Le postier chinois de Königsberg

Les ponts de Königsberg

(Ce paragraphe d’introduction est une traduction de l’article « Maths in a minute: The bridges of Königsberg » paru sur Plus Maths)

Au 18ème siècle, la ville que nous connaissons sous le nom de Kaliningrad s’appelait Königsberg et se trouvait en Prusse. Comme beaucoup d’autres grandes villes, Königsberg se trouve sur une rivière, la Pregel. Elle comportait deux îles et il y avait sept ponts reliant les différentes terres. Un fameux casse-tête de l’époque était de trouver un chemin à travers la ville qui passait une seule fois par chaque pont. Plusieurs personnes disaient avoir trouver un tel chemin, mais lorsqu’on leur demandait de le reproduire, personne n’y arrivait. En 1735 le mathématicien suisse Leonhard Euler expliqua pourquoi : il démontra qu’un tel chemin n’existait pas.

La solution d’Euler est étonnamment simple, une fois que vous considérez le problème sous le bon angle. Le truc est d’éliminer toute information inutile. Le chemin parcouru sur terre n’a pas d’importance. La forme de ces terres n’a pas d’importance, ni le trajet de la rivière ou la forme des ponts. Donc vous pouvez simplement représenter chaque terre par un point et chaque pont par une ligne liant deux points. Vous n’avez pas du tout besoin de respecter la géographie : aussi longtemps que vous ne modifiez pas la connectivité des points, lequel est connecté auxquels, vous pouvez déformer votre dessin autant que vous voulez sans changer le problème.

Transformation du problème (source : Wikipédia)

Une fois que vous avez représenté le problème de cette façon, ses caractéristiques sont bien plus simples à voir. Après avoir un peu joué avec, vous constaterez ceci : en arrivant sur un point, et à moins que ce soit la dernière étape de votre chemin, vous devrez repartir par une ligne différente de celle d’arrivée puisque c’est la règle du jeu. Ca signifie que chaque point à l’exception du départ et de l’arrivée de votre chemin doit avoir un nombre pair de lignes le connectant aux autres : pour chaque lien entrant il doit y en avoir un pour en repartir.

Donc pour qu’un chemin qui passe une et une seule fois par chaque ligne existe, il ne doit pas y avoir plus de deux points avec un nombre impair de lignes connectées. En fait il ne peut y avoir que deux points impairs ou pas du tout. Dans le premier cas les deux points impairs sont forcément les points de départ et d’arrivée, alors que dans le second, le chemin est un circuit fermé. Or dans le problème de Königsberg, tous les points ont un nombre impair de connexions, donc un chemin ne passant qu’une seule fois par chaque pont est impossible.

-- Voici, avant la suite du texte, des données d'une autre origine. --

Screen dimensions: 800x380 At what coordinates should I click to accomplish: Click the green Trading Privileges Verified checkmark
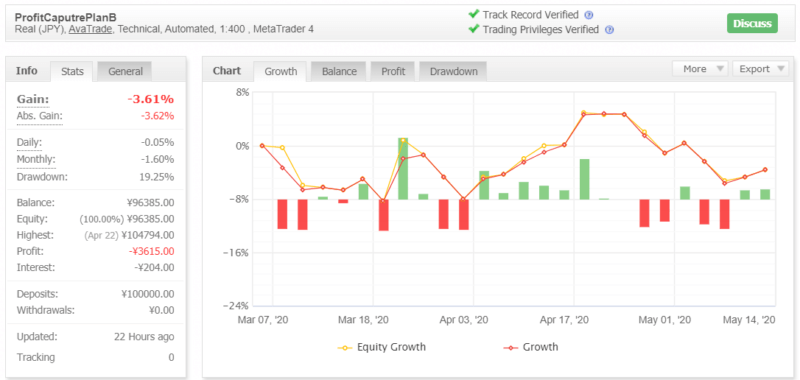pyautogui.click(x=473, y=29)
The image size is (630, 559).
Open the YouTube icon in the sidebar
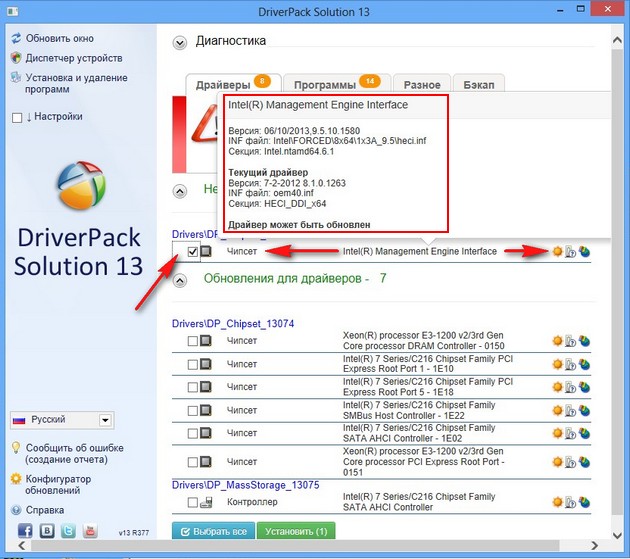point(90,530)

Ce résultat d’Euler marque le début de la théorie des graphes, l’étude de réseaux de points connectés par des liens. Euler a d’ailleurs aussi démontré que si la condition mentionnée plus haut est respectée, à savoir que le nombre de points avec un nombre impairs de liens est soit deux soit zéro, alors il existe toujours un chemin qui passe par chaque lien exactement une fois.

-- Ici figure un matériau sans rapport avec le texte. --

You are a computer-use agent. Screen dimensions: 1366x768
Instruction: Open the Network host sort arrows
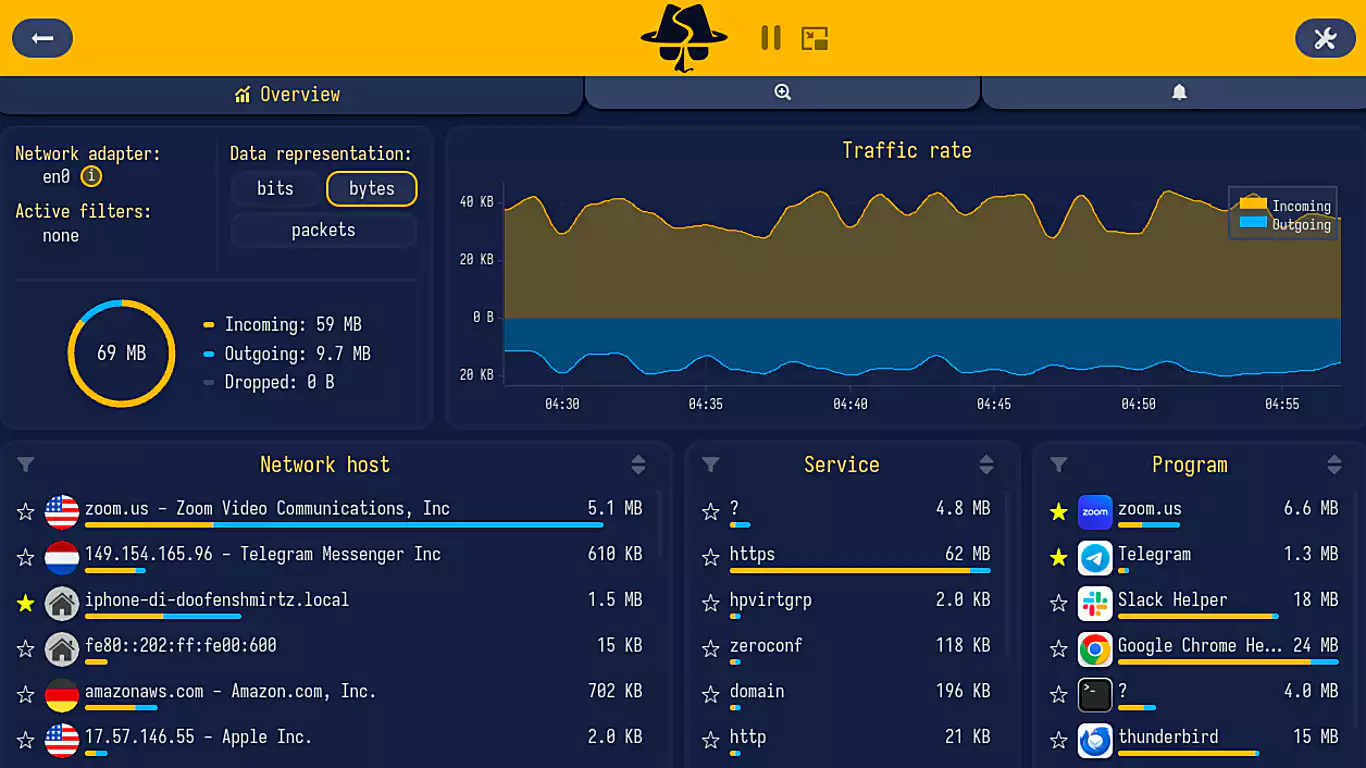click(x=638, y=464)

Voyageur de commerce et postier chinois

(à partir de là c’est du pur Dr. Goulu)

A part dans les casse-tête, on trouve très souvent en pratique des problèmes pouvant être résolus grâce à la théorie des graphes. Par exemple, avant de faire joli avec le problème du voyageur de commerce (TSP), j’avais eu l’occasion de le rencontrer dans l’optimisation des mouvements d’une machine à percer les circuits électroniques.

Dans le TSP, le but est de trouver le circuit (fermé) dit « cycle hamiltonien » passant par tous les points d’un graphe, et dont le coût soit minimum, en pratique celui dans lequel la distance totale à parcourir (ou mieux encore le temps nécessaire) est minimum. A Königsberg, un voyageur de commerce aurait l’embarras du choix d’un circuit lui permettant de visiter ses clients sur les 4 terres, mais s’il devait s’acquitter de péages différents selon les ponts, un petit calcul lui serait nécessaire. Pour des problèmes de taille réelle, trouver le minimum absolu est horriblement difficile voire impossible, mais il existe des méthodes itératives qui convergent assez rapidement vers des solutions raisonnablement proches de l’optimum.

Etapes de l’optimisation TSP du trajets d’une perceuse de circuits imprimés [1]
Plus récemment j’ai rencontré le problème du postier chinois, ainsi nommé parce qu’il s’agit d’un problème que connaissent tous les postiers, mais qui a été étudié mathématiquement par un chinois, Mei-Ko Kwan en 1962. Il s’agit de trouver le plus court circuit qui permette à un postier de parcourir toutes les rues de sa zone au moins une fois. Il est clair que s’il existe un cycle eulérien permettant de ne passer qu’une et une seule fois par chaque ligne, ce circuit serait en même temps la solution du postier chinois. Mais quand ce n’est pas le cas, il faut forcément parcourir plusieurs fois certaines rues.

Si le postier doit desservir des échoppes situées sur chacun des ponts de Königsberg, combien de traversées de ponts au total sont nécessaires à sa tournée? Arrive-t-on à réduire ce nombre en employant deux postiers? Et si on construisait un nouveau pont? (Pas deux, ce serait trop facile.)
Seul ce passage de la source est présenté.